_Objective_
Print each of the lines below unchanged, from the first to the last.

_Data entries_
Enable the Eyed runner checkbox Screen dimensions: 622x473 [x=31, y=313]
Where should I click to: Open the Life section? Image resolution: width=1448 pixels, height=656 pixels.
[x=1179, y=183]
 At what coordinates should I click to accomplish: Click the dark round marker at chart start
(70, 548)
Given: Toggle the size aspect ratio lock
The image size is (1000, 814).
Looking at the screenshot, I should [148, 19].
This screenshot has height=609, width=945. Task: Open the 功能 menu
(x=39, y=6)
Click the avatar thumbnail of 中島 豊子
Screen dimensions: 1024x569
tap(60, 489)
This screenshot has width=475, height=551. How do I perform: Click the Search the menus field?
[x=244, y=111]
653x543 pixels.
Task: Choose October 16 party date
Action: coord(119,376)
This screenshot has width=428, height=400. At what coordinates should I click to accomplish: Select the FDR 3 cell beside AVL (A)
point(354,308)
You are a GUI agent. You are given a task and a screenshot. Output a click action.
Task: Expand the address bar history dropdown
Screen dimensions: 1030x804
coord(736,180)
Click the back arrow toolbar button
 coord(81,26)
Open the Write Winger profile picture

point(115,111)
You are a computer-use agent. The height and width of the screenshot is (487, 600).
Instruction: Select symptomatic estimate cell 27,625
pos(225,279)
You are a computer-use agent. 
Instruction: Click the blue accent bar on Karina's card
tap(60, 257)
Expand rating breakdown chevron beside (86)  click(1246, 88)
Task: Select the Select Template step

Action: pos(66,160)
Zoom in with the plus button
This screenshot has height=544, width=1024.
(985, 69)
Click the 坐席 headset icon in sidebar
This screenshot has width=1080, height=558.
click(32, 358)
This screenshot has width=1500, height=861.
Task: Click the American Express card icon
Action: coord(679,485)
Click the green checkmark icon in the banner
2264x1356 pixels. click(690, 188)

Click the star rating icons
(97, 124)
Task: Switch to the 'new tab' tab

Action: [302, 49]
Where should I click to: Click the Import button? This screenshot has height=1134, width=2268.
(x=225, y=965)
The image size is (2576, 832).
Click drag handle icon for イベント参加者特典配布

_Result of the task_
Enable the Eyed runner checkbox Screen dimensions: 622x473 [x=31, y=313]
Where should I click to: Open the Life section? Image resolution: width=1448 pixels, height=656 pixels.
[x=1179, y=183]
 At what coordinates should I click to accomplish: Click the dark round marker at chart start
(70, 548)
Given: Toggle the size aspect ratio lock
The image size is (1000, 814).
Looking at the screenshot, I should [148, 19].
This screenshot has height=609, width=945. Task: Open the 功能 menu
(x=39, y=6)
Click the avatar thumbnail of 中島 豊子
Screen dimensions: 1024x569
tap(60, 489)
This screenshot has width=475, height=551. How do I perform: Click the Search the menus field?
[x=244, y=111]
653x543 pixels.
Task: Choose October 16 party date
Action: coord(119,376)
This screenshot has width=428, height=400. At what coordinates should I click to accomplish: Select the FDR 3 cell beside AVL (A)
point(354,308)
You are a GUI agent. You are given a task and a screenshot. Output a click action.
Task: Expand the address bar history dropdown
Screen dimensions: 1030x804
coord(736,180)
Click the back arrow toolbar button
 coord(81,26)
Open the Write Winger profile picture

point(115,111)
You are a computer-use agent. The height and width of the screenshot is (487, 600).
Instruction: Select symptomatic estimate cell 27,625
pos(225,279)
You are a computer-use agent. 
Instruction: Click the blue accent bar on Karina's card
tap(60, 257)
Expand rating breakdown chevron beside (86)  click(1246, 88)
Task: Select the Select Template step

Action: pos(66,160)
Zoom in with the plus button
This screenshot has height=544, width=1024.
(985, 69)
Click the 坐席 headset icon in sidebar
This screenshot has width=1080, height=558.
click(32, 358)
This screenshot has width=1500, height=861.
Task: Click the American Express card icon
Action: coord(679,485)
Click the green checkmark icon in the banner
2264x1356 pixels. click(690, 188)

Click the star rating icons
(97, 124)
Task: Switch to the 'new tab' tab

Action: [302, 49]
Where should I click to: Click the Import button? This screenshot has height=1134, width=2268.
(x=225, y=965)
The image size is (2576, 832).
Click drag handle icon for イベント参加者特典配布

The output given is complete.